Dalam SOFO 2020 sekaligus memperingati Hari Keanekaragaman Hayati Internasional yang mengangkat tema "Solution are in Nature", Direktur Jenderal FAO, Qu Dongyu menyatakan bahwa tema yang diangkat relevan dengan situasi di mana kesehatan manusia sangat tergantung dengan kesehatan hutan.
Richard Trenchard menyambut upaya Pemerintah Indonesia sebagai "kemajuan tersebut benar-benar kabar baik bagi kita semua".

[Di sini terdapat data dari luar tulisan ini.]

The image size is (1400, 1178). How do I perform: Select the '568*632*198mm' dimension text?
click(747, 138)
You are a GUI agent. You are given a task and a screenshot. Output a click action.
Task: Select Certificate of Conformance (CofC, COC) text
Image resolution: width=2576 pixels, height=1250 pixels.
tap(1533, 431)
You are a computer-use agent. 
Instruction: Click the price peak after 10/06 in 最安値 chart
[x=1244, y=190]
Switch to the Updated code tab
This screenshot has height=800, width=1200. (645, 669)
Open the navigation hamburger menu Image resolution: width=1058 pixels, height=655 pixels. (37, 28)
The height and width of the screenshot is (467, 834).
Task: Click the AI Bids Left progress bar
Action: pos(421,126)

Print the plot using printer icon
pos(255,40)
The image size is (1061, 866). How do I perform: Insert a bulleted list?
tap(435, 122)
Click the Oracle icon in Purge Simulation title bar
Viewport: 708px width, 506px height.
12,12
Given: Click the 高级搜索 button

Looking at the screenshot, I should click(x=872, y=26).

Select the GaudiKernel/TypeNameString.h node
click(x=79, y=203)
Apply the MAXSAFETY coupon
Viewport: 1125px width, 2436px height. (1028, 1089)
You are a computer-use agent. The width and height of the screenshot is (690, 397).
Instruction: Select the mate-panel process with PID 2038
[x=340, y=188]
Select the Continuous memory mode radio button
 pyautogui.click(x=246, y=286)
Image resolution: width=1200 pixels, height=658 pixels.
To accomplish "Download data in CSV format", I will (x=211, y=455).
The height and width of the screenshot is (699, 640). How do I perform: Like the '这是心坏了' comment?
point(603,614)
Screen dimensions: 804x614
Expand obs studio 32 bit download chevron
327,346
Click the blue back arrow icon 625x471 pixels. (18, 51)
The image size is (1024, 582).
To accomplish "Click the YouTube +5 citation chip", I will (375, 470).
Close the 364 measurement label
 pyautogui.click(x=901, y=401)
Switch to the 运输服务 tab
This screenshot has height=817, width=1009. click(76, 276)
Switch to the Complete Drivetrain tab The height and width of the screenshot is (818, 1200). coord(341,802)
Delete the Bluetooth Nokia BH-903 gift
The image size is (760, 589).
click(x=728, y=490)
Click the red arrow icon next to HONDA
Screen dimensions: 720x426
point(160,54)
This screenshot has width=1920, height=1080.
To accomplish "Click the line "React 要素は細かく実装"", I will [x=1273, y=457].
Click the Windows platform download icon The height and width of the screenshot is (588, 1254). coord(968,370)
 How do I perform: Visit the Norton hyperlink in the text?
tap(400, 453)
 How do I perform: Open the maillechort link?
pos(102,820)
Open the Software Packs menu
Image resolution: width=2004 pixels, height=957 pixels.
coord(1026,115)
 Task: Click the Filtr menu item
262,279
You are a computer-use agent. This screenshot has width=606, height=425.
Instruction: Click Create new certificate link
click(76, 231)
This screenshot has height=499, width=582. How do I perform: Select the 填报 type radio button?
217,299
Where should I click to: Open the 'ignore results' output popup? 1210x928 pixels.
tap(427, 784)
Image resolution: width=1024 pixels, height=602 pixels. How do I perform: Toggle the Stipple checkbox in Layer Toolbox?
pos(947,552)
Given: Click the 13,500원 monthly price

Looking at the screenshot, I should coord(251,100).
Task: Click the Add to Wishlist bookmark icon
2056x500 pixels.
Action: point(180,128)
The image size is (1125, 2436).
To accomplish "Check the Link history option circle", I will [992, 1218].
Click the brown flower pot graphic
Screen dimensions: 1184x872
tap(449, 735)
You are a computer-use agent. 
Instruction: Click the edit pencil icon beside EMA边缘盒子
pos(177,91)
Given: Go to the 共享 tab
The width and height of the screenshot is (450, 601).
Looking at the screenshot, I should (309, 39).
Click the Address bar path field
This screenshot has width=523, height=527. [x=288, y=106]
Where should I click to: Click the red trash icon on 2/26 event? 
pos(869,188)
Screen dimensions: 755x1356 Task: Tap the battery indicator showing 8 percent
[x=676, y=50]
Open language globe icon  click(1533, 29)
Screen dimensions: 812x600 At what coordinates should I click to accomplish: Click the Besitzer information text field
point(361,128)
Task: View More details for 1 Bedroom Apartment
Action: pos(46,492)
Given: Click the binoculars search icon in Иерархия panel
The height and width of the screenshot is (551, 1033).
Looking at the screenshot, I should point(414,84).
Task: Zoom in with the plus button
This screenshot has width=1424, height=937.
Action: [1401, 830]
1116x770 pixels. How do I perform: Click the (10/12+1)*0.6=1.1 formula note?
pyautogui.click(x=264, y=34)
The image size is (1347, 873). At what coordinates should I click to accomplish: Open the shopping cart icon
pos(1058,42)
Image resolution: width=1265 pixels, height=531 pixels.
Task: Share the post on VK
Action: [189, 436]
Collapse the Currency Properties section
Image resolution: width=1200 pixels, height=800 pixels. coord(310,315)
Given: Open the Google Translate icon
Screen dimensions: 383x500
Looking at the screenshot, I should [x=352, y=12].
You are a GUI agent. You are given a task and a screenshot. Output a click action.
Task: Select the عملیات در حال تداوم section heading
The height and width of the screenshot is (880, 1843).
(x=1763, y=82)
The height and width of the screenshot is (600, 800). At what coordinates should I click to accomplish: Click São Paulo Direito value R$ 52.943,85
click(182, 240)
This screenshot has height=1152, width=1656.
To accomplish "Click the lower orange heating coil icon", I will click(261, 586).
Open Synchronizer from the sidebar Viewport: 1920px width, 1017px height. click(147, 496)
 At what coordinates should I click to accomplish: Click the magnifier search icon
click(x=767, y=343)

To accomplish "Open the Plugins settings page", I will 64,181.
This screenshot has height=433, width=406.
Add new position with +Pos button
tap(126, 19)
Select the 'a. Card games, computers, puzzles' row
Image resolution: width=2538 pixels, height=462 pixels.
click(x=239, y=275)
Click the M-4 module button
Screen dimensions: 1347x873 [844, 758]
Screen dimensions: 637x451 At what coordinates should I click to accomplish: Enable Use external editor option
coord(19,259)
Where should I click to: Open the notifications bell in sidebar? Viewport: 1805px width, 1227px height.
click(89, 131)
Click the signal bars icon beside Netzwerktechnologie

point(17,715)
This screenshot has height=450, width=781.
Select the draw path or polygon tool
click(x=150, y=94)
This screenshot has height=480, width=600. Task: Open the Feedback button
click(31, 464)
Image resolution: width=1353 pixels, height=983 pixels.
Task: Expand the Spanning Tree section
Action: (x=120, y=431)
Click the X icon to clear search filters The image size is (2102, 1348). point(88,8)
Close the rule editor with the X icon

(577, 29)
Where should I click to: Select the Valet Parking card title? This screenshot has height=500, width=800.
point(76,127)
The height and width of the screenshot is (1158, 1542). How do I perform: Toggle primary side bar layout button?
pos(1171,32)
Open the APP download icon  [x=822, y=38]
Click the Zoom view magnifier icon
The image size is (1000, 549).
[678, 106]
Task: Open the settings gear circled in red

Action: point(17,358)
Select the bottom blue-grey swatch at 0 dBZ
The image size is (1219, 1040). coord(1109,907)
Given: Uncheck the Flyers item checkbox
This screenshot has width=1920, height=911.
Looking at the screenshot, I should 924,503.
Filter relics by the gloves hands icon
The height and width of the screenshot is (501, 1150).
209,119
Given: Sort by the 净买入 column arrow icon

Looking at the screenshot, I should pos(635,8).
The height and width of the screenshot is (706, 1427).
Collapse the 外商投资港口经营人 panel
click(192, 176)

Restorasi dan pengelolaan hutan yang lestari akan membantu mengatasi perubahan iklim dan krisis keanekaragaman hayati secara bersamaan serta menghasilkan barang dan jasa yang dibutuhkan untuk pembangunan berkelanjutan.
Dengan upaya itu, kondisi dapat pulih dari krisis kesehatan, lingkungan, dan ekonomi di planet bumi. Artinya, hutan dapat membantu mengatasi kemiskinan dan kelaparan serta mengurangi ketimpangan.
Karenanya, seruan untuk "mari pulihkan hutan" dibutuhkan semua pihak dengan cara bergandengan tangan untuk melakukan apapun, meski dalam skala kecil, sehingga dari hutan bisa didapat solusi mengatasi krisis kesehatan, sekaligus memperbaiki kesejahteraan.